Mediazione Rc auto: cosa cambia

Mediazione obbligatoria per le controversie in materia di sinistri stradali

22 marzo 2012 - 8:08

Novità per la Rc auto: dal 20 marzo, col Decreto legislativo numero 28 del 2010, in materia di mediazione civile e commerciale, la mediazione è obbligatoria per le controversie in materia di sinistri stradali. La norma è finalizzata a diminuire il carico di cause pendenti nei tribunali, nell'attesa che nei prossimi mesi la Corte costituzionale si pronunci sulla legittimità della regola.

COME FUNZIONA – Sino al 19 marzo, in caso di incidente, il guidatore chiedeva di essere risarcito alla Compagnia: se la somma non era ritenuta congrua, poteva anche scattare il ricorso al giudice. Dal 20 marzo, invece, c'è l'obbligo della mediazione: per aprire un contenzioso con una Compagnia, il guidatore deve rivolgersi a un organismo di mediazione, che assisterà le parti. Due soluzioni: o trova un accordo amichevole oppure formula loro una proposta per chiudere la questione. Se non si arriva a un punto d'incontro, la via della giustizia ordinaria è inevitabile.

CHI È IL MEDIATORE – Ci si rivolge a un organismo di conciliazione riconosciuto dal ministero della Giustizia: un ente privato o pubblico, come le Camere di commercio, cui va presentata una domanda con le ragioni per le quali si chiede l'arbitrato (vedi qui l'elenco). Accolta la domanda, la controversia viene affidata a un mediatore, ossai un arbitro (ovviamente del tutto imparziale) che lavora per un organismo di mediazione. Con quali requisiti? Deve avere frequentato un corso di formazione ed essere iscritto a uno fra alcuni ordini professionali stabiliti dal ministero: non è un giudice né un avvocato.
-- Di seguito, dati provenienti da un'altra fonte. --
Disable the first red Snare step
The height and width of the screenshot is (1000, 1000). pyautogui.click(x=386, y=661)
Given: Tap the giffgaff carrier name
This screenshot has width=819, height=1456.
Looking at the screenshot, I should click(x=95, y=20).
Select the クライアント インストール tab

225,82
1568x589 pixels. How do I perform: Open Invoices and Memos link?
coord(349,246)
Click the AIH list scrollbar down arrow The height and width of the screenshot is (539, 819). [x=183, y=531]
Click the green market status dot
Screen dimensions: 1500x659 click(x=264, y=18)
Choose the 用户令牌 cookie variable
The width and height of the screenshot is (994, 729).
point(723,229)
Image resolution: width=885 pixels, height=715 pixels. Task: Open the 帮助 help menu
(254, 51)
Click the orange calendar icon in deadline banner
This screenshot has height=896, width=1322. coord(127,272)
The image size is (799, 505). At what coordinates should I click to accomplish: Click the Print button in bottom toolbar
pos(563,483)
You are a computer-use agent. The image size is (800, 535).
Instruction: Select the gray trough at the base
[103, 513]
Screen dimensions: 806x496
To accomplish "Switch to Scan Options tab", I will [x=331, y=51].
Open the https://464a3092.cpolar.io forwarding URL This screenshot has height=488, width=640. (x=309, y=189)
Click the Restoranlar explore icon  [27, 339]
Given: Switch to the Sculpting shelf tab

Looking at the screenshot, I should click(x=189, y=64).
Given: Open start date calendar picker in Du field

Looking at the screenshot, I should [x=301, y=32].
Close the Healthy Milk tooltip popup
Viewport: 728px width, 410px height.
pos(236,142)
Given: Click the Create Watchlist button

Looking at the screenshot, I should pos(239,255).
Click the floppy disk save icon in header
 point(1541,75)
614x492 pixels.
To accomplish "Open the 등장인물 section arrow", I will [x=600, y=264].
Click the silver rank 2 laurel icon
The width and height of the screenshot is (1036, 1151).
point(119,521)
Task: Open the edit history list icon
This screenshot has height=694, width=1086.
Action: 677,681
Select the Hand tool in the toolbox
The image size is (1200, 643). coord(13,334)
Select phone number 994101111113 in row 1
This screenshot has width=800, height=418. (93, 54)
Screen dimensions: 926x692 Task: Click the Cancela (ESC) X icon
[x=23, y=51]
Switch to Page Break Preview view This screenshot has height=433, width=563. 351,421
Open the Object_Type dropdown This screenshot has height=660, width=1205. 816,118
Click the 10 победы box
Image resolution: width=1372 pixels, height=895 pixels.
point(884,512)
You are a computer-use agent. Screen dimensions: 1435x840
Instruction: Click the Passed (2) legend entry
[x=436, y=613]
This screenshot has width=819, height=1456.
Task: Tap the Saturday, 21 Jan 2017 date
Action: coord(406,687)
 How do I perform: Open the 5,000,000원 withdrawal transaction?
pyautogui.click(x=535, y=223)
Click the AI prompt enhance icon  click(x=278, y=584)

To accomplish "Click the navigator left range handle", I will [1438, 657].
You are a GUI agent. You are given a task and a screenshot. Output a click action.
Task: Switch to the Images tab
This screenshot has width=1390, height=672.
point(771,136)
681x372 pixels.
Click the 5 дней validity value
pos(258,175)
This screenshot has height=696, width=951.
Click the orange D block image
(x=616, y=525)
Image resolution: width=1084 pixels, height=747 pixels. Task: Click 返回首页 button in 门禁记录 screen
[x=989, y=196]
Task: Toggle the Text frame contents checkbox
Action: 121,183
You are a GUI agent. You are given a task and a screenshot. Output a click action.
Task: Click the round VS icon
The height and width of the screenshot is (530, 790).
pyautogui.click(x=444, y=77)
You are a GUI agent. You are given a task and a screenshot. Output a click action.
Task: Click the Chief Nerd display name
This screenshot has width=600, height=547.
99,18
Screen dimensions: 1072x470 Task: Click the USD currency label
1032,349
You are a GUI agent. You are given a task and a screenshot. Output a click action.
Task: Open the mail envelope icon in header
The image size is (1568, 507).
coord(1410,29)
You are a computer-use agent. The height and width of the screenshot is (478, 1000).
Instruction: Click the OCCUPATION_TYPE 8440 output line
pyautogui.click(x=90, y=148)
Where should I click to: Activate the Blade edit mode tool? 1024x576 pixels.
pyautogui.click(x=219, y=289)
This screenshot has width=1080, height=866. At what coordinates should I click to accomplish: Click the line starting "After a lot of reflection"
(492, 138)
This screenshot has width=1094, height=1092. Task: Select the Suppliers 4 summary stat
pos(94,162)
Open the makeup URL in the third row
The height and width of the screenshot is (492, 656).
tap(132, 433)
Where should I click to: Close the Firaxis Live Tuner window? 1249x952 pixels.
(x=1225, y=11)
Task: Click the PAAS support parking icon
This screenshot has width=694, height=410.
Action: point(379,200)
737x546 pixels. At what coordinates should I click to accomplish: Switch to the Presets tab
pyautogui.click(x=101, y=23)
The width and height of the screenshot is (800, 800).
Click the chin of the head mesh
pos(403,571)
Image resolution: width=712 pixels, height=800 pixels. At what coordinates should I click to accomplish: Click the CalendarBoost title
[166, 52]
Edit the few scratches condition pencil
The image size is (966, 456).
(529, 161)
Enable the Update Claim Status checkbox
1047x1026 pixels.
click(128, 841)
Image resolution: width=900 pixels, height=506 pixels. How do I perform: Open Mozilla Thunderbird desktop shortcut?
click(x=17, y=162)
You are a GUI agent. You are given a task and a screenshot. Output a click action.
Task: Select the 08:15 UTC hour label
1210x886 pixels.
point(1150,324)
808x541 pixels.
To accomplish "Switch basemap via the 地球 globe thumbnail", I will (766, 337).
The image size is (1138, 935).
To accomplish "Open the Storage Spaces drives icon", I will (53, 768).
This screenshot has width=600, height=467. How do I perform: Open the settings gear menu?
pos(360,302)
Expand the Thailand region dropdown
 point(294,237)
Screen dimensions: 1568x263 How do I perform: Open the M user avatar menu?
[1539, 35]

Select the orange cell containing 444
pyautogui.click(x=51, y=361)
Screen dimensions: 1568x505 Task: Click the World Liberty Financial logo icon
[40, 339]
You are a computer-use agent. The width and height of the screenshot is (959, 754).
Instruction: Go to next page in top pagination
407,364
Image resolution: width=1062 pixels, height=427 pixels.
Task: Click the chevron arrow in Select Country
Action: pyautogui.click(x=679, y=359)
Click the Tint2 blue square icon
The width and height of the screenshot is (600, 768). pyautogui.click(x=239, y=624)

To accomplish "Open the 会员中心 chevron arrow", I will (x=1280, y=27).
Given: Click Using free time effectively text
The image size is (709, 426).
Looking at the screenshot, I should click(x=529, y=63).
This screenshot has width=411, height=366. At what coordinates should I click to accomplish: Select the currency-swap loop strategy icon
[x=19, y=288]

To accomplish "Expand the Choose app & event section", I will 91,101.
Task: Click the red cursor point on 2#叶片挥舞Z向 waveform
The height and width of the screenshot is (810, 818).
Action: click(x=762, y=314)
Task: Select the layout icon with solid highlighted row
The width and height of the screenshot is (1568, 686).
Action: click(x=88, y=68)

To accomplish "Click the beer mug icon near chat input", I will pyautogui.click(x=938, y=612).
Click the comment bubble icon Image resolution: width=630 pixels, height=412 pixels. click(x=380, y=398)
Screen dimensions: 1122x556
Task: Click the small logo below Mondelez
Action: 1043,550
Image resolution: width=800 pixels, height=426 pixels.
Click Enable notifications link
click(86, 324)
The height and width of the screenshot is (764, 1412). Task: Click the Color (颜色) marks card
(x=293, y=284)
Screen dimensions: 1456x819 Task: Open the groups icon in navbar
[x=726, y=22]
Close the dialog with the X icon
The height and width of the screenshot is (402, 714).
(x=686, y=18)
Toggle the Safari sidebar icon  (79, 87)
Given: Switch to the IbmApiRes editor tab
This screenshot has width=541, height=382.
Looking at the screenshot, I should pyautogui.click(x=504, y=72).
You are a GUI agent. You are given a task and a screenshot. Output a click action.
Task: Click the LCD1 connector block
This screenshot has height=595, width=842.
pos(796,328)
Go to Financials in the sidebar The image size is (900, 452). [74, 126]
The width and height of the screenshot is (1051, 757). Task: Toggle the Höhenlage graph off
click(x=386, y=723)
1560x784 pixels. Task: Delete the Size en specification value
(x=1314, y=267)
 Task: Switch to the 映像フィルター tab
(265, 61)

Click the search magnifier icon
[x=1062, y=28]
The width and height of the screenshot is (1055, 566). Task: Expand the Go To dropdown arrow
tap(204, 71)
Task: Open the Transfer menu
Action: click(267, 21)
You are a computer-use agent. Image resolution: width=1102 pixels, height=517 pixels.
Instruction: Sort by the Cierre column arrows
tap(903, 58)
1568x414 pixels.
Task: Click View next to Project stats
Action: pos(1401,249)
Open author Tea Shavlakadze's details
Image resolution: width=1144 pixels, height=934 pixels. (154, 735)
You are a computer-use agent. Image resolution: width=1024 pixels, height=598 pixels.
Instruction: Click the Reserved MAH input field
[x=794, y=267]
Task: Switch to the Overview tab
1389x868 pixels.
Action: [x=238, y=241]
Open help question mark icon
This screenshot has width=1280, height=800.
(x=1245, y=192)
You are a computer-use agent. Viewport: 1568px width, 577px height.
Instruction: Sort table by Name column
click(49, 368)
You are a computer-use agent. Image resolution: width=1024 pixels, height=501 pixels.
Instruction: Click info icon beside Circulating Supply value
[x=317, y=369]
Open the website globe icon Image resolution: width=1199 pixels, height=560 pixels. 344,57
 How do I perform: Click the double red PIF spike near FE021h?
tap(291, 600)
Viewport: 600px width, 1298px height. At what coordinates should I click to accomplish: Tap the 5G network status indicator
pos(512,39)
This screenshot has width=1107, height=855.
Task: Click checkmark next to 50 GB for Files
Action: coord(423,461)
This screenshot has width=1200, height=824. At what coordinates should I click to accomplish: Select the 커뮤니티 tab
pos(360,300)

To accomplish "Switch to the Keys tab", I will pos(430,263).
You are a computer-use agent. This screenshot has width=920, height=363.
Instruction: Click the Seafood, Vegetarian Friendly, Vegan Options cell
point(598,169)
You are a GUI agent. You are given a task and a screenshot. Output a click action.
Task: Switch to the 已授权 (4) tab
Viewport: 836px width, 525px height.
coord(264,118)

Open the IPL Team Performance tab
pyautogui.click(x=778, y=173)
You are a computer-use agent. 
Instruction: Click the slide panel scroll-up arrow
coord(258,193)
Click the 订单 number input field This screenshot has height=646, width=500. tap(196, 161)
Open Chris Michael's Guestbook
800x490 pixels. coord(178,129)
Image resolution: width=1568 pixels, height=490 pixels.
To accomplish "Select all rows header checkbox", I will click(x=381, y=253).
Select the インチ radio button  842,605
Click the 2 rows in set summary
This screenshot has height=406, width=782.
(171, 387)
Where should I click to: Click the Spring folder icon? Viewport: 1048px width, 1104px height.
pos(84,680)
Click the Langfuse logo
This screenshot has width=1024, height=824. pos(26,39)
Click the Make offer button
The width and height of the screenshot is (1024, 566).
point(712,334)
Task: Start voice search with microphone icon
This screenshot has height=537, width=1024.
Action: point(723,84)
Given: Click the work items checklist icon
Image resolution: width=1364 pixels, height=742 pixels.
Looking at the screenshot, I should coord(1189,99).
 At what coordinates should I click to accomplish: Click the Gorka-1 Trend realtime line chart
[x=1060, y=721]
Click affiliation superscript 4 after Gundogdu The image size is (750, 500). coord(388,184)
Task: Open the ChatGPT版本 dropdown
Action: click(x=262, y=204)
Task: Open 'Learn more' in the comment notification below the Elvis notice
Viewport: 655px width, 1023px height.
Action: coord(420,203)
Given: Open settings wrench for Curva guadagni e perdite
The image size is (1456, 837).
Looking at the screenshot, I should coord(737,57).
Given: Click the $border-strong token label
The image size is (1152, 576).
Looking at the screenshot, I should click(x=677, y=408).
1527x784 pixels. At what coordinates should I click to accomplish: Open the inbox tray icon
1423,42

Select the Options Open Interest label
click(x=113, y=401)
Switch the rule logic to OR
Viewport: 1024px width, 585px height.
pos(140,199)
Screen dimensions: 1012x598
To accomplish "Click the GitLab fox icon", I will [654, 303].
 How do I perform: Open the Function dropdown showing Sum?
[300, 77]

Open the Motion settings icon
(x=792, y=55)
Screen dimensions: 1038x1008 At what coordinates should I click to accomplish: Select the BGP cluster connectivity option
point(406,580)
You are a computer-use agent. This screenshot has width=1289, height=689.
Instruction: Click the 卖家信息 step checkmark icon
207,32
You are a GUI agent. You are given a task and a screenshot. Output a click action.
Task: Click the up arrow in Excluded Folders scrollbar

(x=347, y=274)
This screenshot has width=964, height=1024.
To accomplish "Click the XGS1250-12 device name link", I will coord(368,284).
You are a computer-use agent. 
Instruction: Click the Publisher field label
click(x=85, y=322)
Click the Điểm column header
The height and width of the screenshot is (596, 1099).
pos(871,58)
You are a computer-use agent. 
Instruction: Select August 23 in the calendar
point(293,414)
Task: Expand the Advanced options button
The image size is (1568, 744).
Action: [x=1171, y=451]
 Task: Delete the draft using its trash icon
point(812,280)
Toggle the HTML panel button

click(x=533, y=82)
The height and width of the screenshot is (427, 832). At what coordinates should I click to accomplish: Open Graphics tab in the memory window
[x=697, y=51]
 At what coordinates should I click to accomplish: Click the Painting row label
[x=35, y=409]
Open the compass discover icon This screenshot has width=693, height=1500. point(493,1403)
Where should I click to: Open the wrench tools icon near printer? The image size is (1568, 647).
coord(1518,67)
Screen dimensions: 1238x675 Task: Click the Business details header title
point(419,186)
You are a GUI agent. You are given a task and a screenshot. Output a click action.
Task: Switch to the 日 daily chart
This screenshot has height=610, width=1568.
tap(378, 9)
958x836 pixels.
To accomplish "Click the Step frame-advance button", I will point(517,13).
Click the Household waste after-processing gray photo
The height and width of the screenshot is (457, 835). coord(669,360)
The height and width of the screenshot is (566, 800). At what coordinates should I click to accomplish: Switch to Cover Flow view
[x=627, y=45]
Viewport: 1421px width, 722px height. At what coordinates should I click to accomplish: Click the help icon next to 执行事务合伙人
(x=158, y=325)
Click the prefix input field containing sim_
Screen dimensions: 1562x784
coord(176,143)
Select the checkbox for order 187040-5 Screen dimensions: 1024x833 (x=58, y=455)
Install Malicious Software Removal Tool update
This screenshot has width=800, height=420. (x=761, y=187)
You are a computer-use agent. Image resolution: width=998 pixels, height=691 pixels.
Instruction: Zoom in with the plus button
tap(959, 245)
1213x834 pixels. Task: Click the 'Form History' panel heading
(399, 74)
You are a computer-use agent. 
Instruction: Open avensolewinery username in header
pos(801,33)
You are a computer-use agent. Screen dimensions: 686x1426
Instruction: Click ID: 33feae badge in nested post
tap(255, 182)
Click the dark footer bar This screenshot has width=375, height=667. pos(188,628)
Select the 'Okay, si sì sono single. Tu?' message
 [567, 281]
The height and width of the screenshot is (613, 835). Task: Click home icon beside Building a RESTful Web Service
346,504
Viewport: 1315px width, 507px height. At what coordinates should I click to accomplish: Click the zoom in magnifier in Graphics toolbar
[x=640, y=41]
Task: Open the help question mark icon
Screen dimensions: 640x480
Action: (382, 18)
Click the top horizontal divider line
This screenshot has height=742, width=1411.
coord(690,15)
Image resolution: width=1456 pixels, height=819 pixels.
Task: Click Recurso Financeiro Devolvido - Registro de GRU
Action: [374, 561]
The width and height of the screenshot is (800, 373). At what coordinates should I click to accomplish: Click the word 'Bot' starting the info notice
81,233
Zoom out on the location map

INCONTRI – Il mediatore invita le parti a incontrarsi entro 15 giorni dalla presentazione della domanda, per trovare un punto d'incontro. Oppure il mediatore redige una proposta di conciliazione, non è vincolante. Se i litiganti (assicurato e Assicurazione) si accordano, si redige un verbale con l'ok dal giudice; senza accordo, si va in Tribunale: la sentenza corrisponde alla proposta, e le spese del processo sono a carico di chi l'ha rifiutata.

SPESE – Che abbia torto o ragione, per l'automobilista la mediazione costa un'indennità: le spese di avvio del procedimento sono pari a 40 euro. C'è poi un esborso crescente per ciascuna parte che va da 65 euro per le controversie di valore fino a 1.000 euro, a 130 euro da 1.001 a 5.000 euro, sino a 9.200 euro per un valore superiore a 5 milioni di euro.

CORTE COSTITUZIONALE –  Però l'ordinanza del Tar Lazio ha sollevato di fronte alla Consulta la questione di legittimità sulle norme che regolano la nuova forma di composizione stragiudiziale. Infatti, secondo gli avvocati fiorentini, la disciplina che introduce l'obbligatorietà della mediazione merita di essere disapplicata anche per contrasto con l'articolo 47 della Carta dei diritti fondamentali dell'Unione europea. Non resta che attendere.